The Bank of England’s governor, Mark Carney, has said that the ‘Brexit effect’ is starting to take hold as we see a slowdown consumer spending. Many economists and financial experts have been warning since the June 23rd referendum that the slowdown was possible, even inevitable, as the economic climate shifts to one of uncertainty.
Essentially, the slow growth in consumer spending is showing that UK households are refusing to buy what they perceive as unnecessary items, preferring to focus their spending on necessary everyday items like food and petrol; the basics we need to get by.
Adding further pain is a recent report that showed that consumer lending was also down, and with fewer people applying for credit at a time of economic uncertainty, and with banks finding themselves lending to commercial, rather than personal, customers, there’s less money floating about the economy.
And it’s Carney’s belief that this slowdown in consumer spending can be blamed on the UK’s decision to leave the European Union. His statement followed the Bank of England’s release of the Quarterly Inflation Report, where he told gathered reporters that:
‘For some time, the responses of financial markets and households to the UK’s decision to leave the EU have diverged. In its February projections, the MPC expected that this tension between consumer strength and relative financial market pessimism would be reduced over the course of this year. That process has now begun. With wage growth moderating and inflation picking up, both household spending and GDP growth have slowed markedly.’

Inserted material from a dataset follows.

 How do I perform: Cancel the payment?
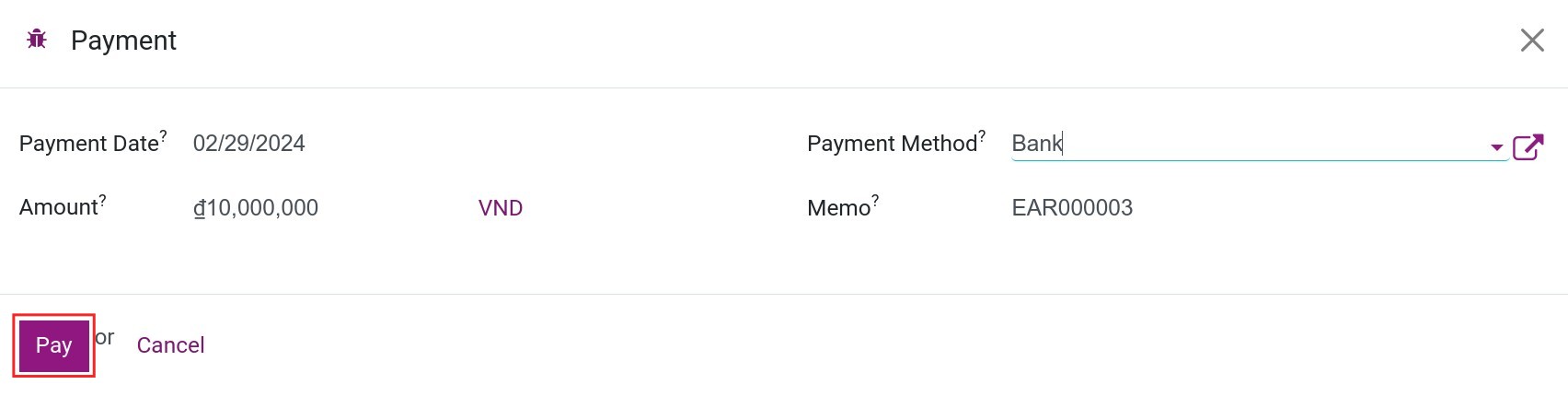[x=170, y=345]
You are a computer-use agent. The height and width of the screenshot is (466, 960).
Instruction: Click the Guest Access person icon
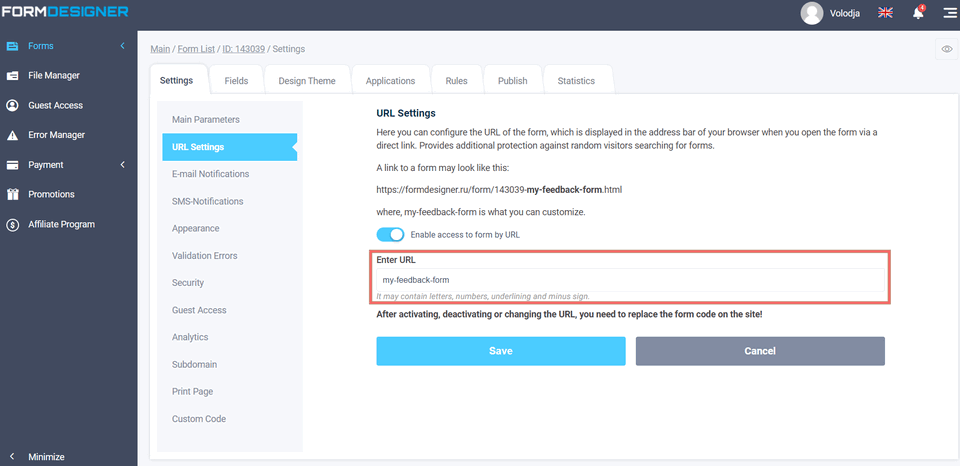click(x=12, y=105)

This comes, despite the fact that wages are not currently maintaining pace with rising inflation (wage growth sits at 2.2% to 2.3% inflation), which ultimately means we’re getting paid less while prices rise.
No wonder, then, that UK households are being forced to tighten their budgetary belts and being financially prevented from spending out on ‘luxury items’. However, while the decrease in spending has now begun ‘in earnest’ – it’s not just a blip in the financial forecasts – Carney was also keen to allay fears over a prolonged slowdown, saying:
‘The factors currently weighing on wage growth are unlikely to persist, and it [the MPC] projects that wages will rise significantly as the output gap narrows throughout the forecast period and closes by the end.’
Tellingly, the Bank of England also cut its growth forecast for the year from 2% in February to 1.9% in May, reporting that:
‘The Committee judges that consumption growth will be slower in the near term than previously anticipated before recovering in the latter part of the forecast period as real income picks up.’
But while the consequences of Brexit and its full effect on the economy are still unknown, it’s not all bad news for growth, with the Bank of England revising its forecast for 2018 from 1.6% to 1.7%; they also project growth to be at 1.8% in 2019.
However, that’s going to feel like small beer for the squeezed budgets of households across the country right now.